Robot Picking Curved Objects Gray Gradient Model
Find Innovative SolutionsGenerate Solutions
Solution Overview
Problem
Current technologies face difficulties in detecting and picking up workpieces with curved shapes due to lack of detectable textures and contours, and require complex equipment and extensive processing, making them impractical for use with robots.
Innovation Solution
An apparatus using a robot with a gray gradient distribution model and edge information model to detect and pick up workpieces with slight texture and unclear contours, incorporating a robot moving mechanism to accurately position the robot for picking up, and a floating mechanism to accommodate position errors.
Engineering Contradictions & Design Principles
Engineering Contradiction Analysis
1Measurement precision
If workpieces with curved shapes are detected using traditional contour and texture methods, then detection accuracy improves for polyhedral workpieces, but detection becomes impossible for workpieces without detectable contours or textures
Solution Approach 1:
The invention changes the detection parameter from contour and texture features to gray gradient distribution features. By extracting gray gradient information in multiple directions (horizontal, vertical, diagonal) and comparing it with pre-stored models, the system can detect curved shape workpieces that lack traditional detectable features like contours or textures.
Solution Approach 2:
The invention creates gray gradient distribution models that represent the characteristic gradient patterns of workpieces. These models serve as templates for detection, allowing the system to identify workpieces by matching their gray gradient distributions against the stored models, enabling detection of curved shapes without relying on their physical contours or textures.

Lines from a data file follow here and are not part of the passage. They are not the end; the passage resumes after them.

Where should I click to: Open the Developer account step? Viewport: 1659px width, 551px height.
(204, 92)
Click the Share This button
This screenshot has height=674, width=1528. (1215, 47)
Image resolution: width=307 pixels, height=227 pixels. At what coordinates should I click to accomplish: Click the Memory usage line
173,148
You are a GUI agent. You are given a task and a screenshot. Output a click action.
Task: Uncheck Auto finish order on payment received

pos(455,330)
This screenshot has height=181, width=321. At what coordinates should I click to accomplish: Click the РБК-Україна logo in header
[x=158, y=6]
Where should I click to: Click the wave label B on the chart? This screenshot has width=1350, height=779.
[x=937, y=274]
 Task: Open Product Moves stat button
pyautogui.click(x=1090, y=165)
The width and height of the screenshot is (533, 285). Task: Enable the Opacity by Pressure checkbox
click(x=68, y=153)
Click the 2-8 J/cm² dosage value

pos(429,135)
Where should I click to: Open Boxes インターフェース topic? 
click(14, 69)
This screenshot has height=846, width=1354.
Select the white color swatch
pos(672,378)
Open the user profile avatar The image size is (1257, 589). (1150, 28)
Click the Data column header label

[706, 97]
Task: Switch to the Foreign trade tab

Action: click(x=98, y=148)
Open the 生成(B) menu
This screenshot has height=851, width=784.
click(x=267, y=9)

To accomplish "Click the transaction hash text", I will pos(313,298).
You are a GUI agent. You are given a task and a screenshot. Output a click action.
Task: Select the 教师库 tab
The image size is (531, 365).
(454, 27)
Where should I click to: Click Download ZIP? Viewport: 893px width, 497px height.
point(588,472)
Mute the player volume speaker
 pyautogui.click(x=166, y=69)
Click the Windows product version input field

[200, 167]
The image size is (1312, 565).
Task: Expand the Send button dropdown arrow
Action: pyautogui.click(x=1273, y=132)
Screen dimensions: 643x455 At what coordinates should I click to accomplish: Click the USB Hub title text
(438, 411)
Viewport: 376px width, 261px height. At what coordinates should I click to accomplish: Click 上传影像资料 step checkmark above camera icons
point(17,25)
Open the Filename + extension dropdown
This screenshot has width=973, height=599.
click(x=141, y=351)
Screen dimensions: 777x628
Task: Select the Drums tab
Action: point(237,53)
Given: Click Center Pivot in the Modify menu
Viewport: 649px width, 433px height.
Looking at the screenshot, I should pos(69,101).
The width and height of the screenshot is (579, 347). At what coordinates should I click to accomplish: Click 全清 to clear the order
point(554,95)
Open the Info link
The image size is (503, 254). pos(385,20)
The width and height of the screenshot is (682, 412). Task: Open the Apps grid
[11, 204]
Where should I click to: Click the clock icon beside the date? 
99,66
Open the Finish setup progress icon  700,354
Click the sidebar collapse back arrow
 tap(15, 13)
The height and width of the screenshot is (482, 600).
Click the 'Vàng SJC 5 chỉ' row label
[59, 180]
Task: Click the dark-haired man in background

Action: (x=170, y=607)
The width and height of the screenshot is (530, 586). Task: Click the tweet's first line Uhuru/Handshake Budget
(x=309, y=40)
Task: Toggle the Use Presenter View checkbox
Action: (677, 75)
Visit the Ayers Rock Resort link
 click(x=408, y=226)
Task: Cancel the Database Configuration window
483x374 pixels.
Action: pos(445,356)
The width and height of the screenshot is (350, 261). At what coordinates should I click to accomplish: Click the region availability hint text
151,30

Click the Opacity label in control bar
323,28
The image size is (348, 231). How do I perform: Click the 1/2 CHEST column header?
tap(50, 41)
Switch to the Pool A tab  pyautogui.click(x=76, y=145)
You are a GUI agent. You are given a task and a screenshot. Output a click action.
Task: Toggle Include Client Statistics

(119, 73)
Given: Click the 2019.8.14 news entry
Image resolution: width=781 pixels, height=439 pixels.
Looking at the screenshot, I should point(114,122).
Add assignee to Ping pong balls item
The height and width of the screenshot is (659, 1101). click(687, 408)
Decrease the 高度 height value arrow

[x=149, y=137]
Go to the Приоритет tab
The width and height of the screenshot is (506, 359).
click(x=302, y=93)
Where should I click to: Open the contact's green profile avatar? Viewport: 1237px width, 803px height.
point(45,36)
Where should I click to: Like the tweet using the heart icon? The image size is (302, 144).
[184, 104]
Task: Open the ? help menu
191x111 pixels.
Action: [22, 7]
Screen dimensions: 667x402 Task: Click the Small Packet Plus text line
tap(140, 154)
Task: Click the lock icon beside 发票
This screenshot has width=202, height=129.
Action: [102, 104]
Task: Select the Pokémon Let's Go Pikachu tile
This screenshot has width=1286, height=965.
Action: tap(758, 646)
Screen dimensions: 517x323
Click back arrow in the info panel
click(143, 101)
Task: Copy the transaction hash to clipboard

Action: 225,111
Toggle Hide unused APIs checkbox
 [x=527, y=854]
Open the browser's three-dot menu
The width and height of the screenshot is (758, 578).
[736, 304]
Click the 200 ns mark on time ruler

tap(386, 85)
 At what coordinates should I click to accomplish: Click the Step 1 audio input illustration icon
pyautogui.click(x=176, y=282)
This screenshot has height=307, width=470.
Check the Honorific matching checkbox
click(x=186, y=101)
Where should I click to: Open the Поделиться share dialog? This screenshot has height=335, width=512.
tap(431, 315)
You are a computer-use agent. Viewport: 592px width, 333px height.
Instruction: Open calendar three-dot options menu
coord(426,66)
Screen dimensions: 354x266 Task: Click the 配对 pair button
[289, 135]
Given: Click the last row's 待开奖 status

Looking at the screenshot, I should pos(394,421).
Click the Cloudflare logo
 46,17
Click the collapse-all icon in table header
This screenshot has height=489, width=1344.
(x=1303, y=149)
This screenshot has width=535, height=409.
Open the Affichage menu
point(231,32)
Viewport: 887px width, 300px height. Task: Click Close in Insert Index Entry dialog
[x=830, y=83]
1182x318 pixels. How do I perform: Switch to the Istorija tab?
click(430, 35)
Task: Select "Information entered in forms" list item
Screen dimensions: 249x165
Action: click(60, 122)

2Adaptability or versatility
If complex equipment like laser slit light scanning is used to obtain three-dimensional shape data, then detection capability for curved workpieces improves, but device complexity and cost increase significantly
Solution Approach 1:
The invention extracts only the essential gray gradient distribution information from the image data, discarding the need for complex three-dimensional scanning equipment. By focusing on the gradient characteristics in the two-dimensional image plane, the system achieves curved workpiece detection using simple imaging devices rather than sophisticated laser scanning systems.
Solution Approach 2:
The invention replaces complex mechanical scanning systems (laser slit light scanners) with a simpler optical imaging system combined with image processing. Instead of using physical laser scanning to obtain 3D data, the system uses gray gradient analysis on standard images to achieve detection of curved workpieces.
3Measurement precision
If extensive calculating processing is performed to calculate three-dimensional data from scanned images, then detection accuracy improves, but processing time increases making the system impractical
Solution Approach 1:
The invention performs preliminary action by pre-calculating and storing gray gradient distribution models for different workpiece types before actual detection. During operation, the system only needs to extract gray gradients from the current image and compare them with the pre-stored models, avoiding the need for extensive real-time calculations and enabling rapid detection.
4Measurement precision
If workpieces are detected using methods requiring complete separation from background, then detection precision improves for isolated objects, but detection fails when multiple workpieces are superposed
Solution Approach 1:
The invention applies local quality analysis by examining gray gradient characteristics at different locations and directions within the image. By analyzing the local gray gradient distribution patterns and comparing them with stored models, the system can identify individual workpieces even when they are superposed, as each workpiece contributes its characteristic gradient pattern to the overall image.
Data Source
Figure 1
Figure 2a~2b
Figure 3
AI summary
An apparatus for picking up objects including a robot (1) for picking up an object (6), at least one part of the object having a curved shape, having a storing means (30) for storing a gray gradient distribution model of the object (6), a recognizing means (2) for recognizing a gray image of the object (6), a gradient extracting means (34) for extracting a gray gradient distribution from the gray image recognized by the recognizing means (2), an object detecting means (26) for detecting a position or position posture of the object (6) in the gray image in accordance with the gray gradient distribution extracted by the gradient extracting means (34) and the gray gradient distribution model stored by the storing means (30), a detection information converting means (37) for converting information of the position or position posture detected by the object detecting means (36) into information of position or position posture in a coordinate system regarding the robot (1); and a robot moving means (1a) for moving the robot (1) to the position or position posture converted by the detection information converting means (37) to pick up the object (6). Thus, the object (6) having a curved shape can be detected and picked up in a reasonably short period of time.